* [What you will do]
Transcribe only the lines of the listing below from the one holding "This screenshot has width=1817, height=1022." through the one holding "Task: Click the $1.6b label on the value axis", inclusive, without any change.

_ _ _ _ _ _ _

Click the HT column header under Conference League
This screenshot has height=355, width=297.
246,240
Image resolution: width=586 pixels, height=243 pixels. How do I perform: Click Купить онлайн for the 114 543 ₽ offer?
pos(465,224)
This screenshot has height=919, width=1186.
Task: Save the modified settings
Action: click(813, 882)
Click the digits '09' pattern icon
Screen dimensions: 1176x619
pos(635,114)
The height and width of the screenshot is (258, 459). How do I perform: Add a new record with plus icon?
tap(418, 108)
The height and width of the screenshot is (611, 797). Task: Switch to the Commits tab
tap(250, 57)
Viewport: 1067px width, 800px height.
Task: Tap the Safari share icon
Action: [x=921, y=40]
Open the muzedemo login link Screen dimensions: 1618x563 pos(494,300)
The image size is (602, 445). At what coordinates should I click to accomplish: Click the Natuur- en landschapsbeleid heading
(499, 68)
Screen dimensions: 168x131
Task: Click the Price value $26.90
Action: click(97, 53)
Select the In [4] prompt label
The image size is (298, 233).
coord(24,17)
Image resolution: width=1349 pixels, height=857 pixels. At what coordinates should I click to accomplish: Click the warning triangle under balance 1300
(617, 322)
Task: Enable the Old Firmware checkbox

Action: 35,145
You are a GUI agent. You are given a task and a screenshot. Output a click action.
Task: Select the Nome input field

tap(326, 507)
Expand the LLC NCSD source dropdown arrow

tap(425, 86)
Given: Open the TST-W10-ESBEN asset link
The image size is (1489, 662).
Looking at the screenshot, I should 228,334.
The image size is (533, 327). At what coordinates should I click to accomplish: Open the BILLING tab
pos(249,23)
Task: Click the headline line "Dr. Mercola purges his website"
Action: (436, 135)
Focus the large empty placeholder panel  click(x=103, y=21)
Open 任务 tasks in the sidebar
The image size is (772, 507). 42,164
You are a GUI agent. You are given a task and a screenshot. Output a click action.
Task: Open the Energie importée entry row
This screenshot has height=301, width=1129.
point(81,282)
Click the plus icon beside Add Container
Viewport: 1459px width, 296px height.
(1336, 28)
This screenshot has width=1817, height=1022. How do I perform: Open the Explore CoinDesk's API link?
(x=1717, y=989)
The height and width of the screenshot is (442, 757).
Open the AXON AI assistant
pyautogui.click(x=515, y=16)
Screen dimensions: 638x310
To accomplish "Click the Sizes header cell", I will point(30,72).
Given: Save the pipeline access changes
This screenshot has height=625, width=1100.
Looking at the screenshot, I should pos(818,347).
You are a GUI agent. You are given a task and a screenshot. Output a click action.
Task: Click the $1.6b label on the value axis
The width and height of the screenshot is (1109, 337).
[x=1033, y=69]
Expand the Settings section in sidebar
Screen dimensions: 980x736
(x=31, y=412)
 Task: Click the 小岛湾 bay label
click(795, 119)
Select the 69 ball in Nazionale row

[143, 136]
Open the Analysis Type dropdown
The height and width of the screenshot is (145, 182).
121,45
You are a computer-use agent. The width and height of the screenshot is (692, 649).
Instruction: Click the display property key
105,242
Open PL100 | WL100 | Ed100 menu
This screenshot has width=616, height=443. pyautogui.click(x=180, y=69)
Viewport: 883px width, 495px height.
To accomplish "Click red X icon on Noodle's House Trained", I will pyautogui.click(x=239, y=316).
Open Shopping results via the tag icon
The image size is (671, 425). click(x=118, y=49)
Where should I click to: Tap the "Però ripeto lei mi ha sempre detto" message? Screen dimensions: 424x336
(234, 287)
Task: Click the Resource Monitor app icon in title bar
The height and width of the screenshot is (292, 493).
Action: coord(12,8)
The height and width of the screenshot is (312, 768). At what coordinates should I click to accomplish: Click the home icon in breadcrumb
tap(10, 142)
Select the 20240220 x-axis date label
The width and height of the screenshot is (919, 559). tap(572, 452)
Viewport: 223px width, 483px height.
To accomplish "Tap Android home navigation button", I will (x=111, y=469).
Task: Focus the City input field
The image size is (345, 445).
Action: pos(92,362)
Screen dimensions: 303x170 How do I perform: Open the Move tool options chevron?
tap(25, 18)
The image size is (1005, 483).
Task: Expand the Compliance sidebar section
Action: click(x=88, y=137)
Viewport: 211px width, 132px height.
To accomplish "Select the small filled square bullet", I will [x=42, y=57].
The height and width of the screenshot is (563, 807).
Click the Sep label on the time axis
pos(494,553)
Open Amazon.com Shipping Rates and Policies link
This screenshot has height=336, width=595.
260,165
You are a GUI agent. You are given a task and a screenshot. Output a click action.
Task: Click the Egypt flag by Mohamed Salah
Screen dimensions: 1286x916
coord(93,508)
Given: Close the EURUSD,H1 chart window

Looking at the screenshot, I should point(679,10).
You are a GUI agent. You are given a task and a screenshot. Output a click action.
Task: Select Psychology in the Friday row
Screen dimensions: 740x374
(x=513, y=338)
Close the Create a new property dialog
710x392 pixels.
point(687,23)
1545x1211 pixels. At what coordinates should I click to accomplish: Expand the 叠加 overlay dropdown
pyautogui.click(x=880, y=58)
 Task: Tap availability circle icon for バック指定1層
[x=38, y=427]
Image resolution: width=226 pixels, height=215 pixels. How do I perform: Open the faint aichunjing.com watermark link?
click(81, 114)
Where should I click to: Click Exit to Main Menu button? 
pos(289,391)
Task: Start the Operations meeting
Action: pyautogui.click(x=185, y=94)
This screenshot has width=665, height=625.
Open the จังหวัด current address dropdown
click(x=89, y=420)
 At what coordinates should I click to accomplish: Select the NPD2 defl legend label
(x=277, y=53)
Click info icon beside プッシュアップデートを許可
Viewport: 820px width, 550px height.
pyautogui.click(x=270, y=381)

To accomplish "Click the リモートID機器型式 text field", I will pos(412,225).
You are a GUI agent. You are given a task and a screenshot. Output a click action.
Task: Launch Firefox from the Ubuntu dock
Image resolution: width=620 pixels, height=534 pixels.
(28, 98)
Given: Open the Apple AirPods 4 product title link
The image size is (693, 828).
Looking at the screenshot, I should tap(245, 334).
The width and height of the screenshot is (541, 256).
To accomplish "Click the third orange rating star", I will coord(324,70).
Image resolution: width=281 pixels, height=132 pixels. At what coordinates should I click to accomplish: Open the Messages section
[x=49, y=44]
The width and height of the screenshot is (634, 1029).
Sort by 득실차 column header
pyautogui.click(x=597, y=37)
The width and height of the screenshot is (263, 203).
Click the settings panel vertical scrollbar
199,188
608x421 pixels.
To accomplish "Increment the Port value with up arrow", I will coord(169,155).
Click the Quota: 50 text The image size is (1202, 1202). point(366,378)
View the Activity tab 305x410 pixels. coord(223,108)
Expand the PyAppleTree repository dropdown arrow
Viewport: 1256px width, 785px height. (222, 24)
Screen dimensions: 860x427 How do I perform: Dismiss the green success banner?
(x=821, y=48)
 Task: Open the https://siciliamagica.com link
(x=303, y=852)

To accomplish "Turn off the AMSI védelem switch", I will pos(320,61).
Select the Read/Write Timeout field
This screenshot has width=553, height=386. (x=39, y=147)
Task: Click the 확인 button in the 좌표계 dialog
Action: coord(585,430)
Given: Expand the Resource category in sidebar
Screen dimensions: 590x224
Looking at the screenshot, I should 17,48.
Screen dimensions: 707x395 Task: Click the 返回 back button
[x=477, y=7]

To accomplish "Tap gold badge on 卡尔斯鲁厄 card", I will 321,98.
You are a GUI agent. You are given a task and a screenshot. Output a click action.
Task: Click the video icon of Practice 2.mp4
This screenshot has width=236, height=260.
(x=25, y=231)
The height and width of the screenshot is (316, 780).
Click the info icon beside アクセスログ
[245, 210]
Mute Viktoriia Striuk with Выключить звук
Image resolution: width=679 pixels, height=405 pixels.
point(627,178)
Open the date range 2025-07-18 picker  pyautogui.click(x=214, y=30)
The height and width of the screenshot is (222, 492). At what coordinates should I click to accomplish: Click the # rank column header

_ _ _ _ _ _ _

* [Finished exercise]
This screenshot has width=1817, height=1022. How do I perform: Open the Explore CoinDesk's API link?
(x=1717, y=989)
The height and width of the screenshot is (442, 757).
Open the AXON AI assistant
pyautogui.click(x=515, y=16)
Screen dimensions: 638x310
To accomplish "Click the Sizes header cell", I will point(30,72).
Given: Save the pipeline access changes
This screenshot has height=625, width=1100.
Looking at the screenshot, I should pos(818,347).
You are a GUI agent. You are given a task and a screenshot. Output a click action.
Task: Click the $1.6b label on the value axis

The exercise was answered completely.